▶ _PROMPT_:
State how many lines in the following entries hold the word "column". The reply is that number only.

▶ _RECORDS TO USE_:

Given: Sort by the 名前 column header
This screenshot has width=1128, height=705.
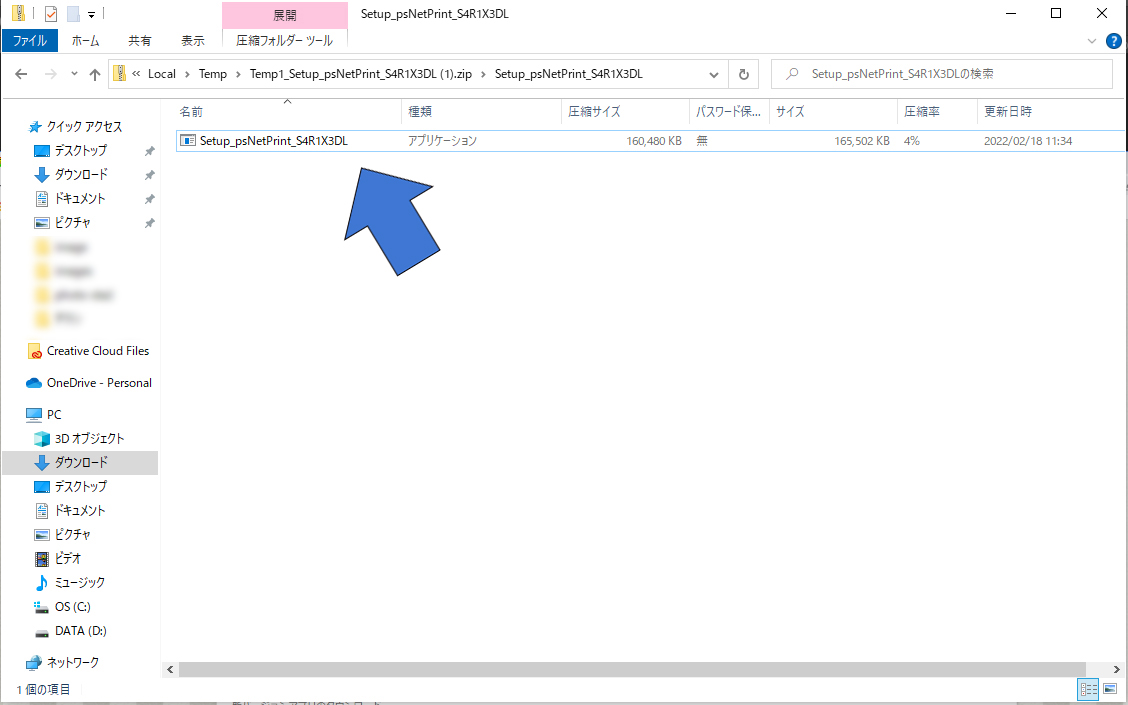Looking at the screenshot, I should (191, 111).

--

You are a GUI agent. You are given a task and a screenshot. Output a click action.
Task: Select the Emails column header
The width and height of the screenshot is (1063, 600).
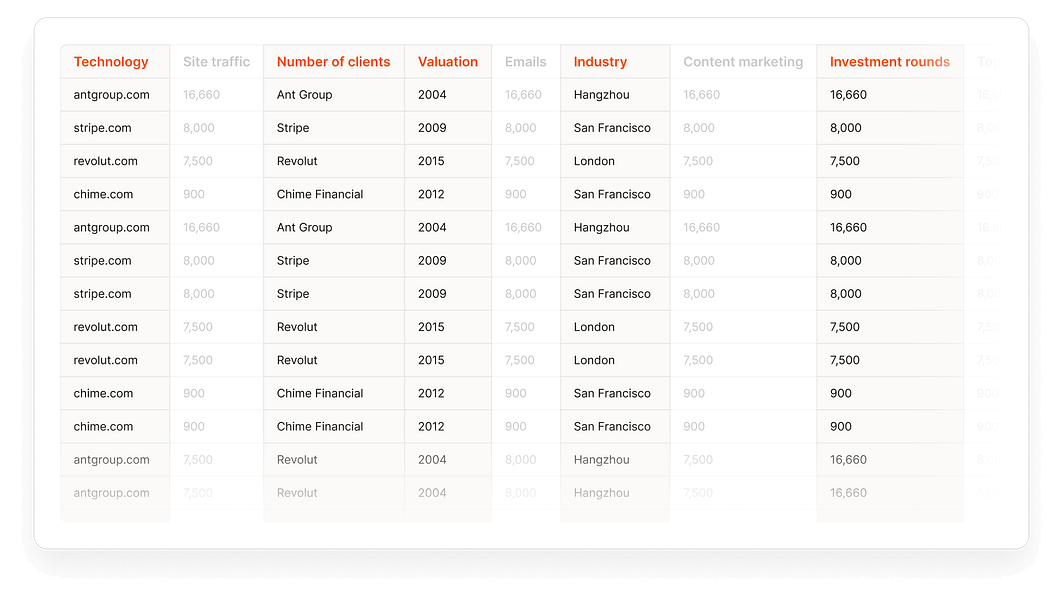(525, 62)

▶ _THE ANSWER_:
2